Supplied text.

^^^^^^^^

Woooah jump back. Cohibas are my favorite, H. Upmann is also up at the top of the list. I don't care much for Juan Lopez.


----------



## zemekone (Aug 1, 2004)

Most under rated: (didnt even make the list) El Rey Del Mundo! the choix supreme and the grandes espanas are illist!

Most over rated: Cohiba, but the older older stuff is real nice (IF U CAN FIND IT!) but, the 2006 sig 2 in tubos are smoking pretty damn nice!

like dad and ice ill post my personal favs:
Bolivar (PCs, CEs, regents, 
Partagas (Lusi, 898 uv, charlottes
H. Upmann (Sir Winston, all the connies, #4 if u can find them, PCs)
Punch (margarites, ninfas)
RyJ (short churchill, churchill,TPCs )
HdM (the du line)
Cohiba (Lanceros)
Monte (especials, petite edmundo)


----------



## IHT (Dec 27, 2003)

cls515 said:


> Woooah jump back. Cohibas are my favorite, H. Upmann is also up at the top of the list. I don't care much for Juan Lopez.


it's just my opinion. 
i dislike the overwhelming majority of cohibas i've had, and all but 1 H. Upmann i've had.

the "underrated" brands are just that - they dont' get the pub but are very deserving cigar lines. my favorite line is Partagas, but so is everyone elses, so they can't be underrated... you hardly hear of anyone talking about LGCs/SLRs/Punchs/JLs, and i love their flavors... so, to me, underrated.


----------



## dahigman (Jul 4, 2005)

IHT said:


> it's just my opinion.
> i dislike the overwhelming majority of cohibas i've had, and all but 1 H. Upmann i've had.
> 
> the "underrated" brands are just that - they dont' get the pub but are very deserving cigar lines. *my favorite line is Partagas, but so is everyone elses, so they can't be underrated*... you hardly hear of anyone talking about LGCs/SLRs/Punchs/JLs, and i love their flavors... so, to me, underrated.


I totally agree Greg. I had no problem with coming up with overrated (Cohiba, and HdM for me). Underrated shows lack of attention and Partagas are anything but (same with Boli). 
I LOVE RA and SLRs on the overlooked side


----------



## Swarth (Sep 29, 2006)

It's too easy to pick Cohiba's out just because of the price, so I'll add RyJ, just haven't had one yet that says add a box to the humi. 

I also never thought HUpmann as underated as it is my favorite brand, so I would have to go with Punch as underated of the brands listed.


----------



## JohnnyFlake (May 31, 2006)

Of the ones you mentioned:

Montecristo
Punch
Hoyo de Monterrey
Partagas
H Upmann
Cohiba
Bolivar
Romeo y Julieta

IMHO, the Bolivar, Montecristo, Partagas & Cohiba are way overrated! I don't believe any, that you mentioned, are underrated! If you want underrated brands, I'd say Diplomatico, St. Luis Rey & Por Larranaga would fall in that category!

^^^^^^^^

Dataset content.
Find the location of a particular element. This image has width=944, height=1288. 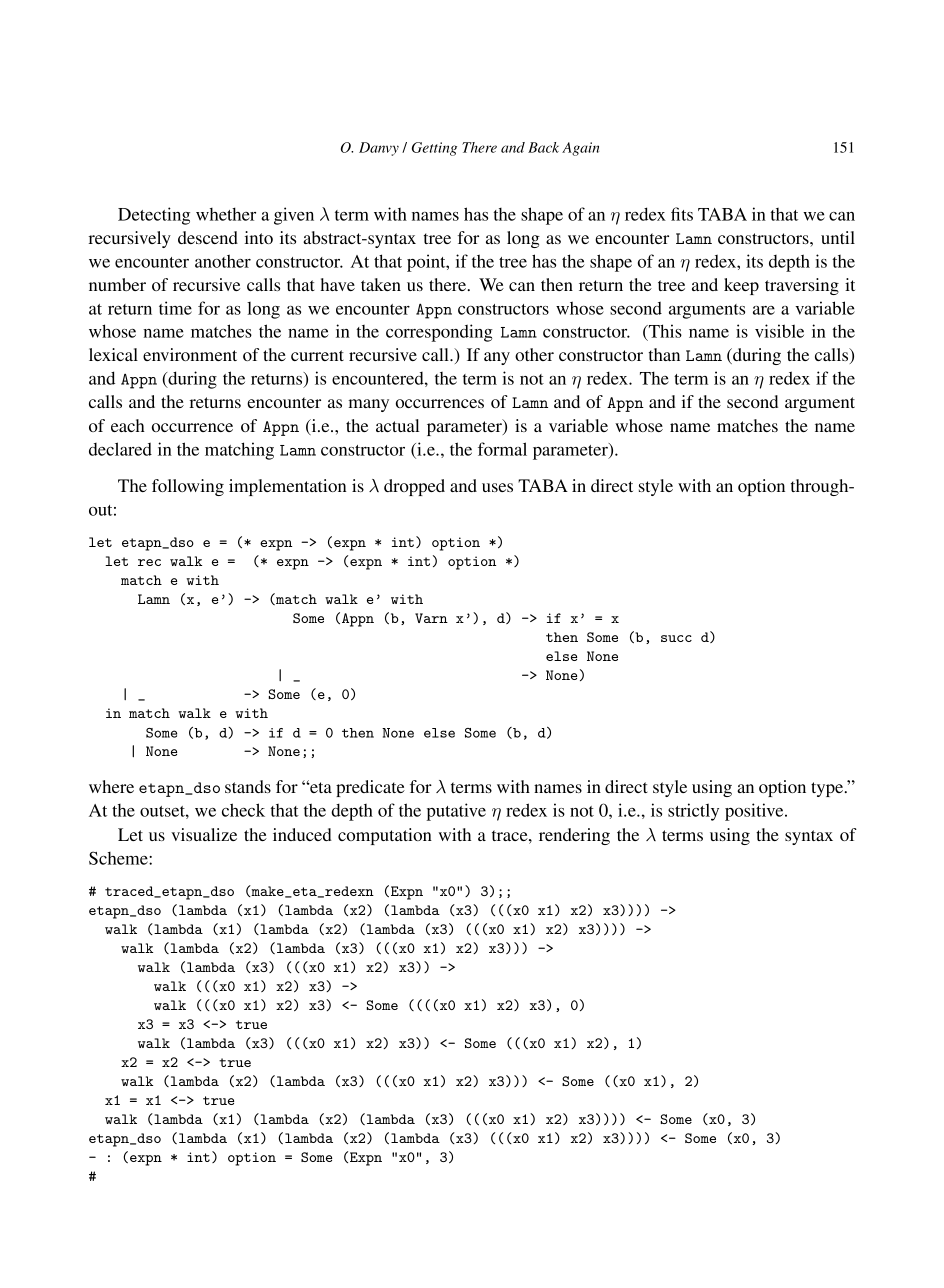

^^^^^^^^

Requests.
(A) List every username that appears in a post heading of the cigar forum thread.
(B) Quote the cigar forum thread starting with "I totally agree" and going on through "the brands listed.".

Answers.
(A) zemekone, IHT, dahigman, Swarth, JohnnyFlake

(B)
I totally agree Greg. I had no problem with coming up with overrated (Cohiba, and HdM for me). Underrated shows lack of attention and Partagas are anything but (same with Boli). 
I LOVE RA and SLRs on the overlooked side


----------



## Swarth (Sep 29, 2006)

It's too easy to pick Cohiba's out just because of the price, so I'll add RyJ, just haven't had one yet that says add a box to the humi. 

I also never thought HUpmann as underated as it is my favorite brand, so I would have to go with Punch as underated of the brands listed.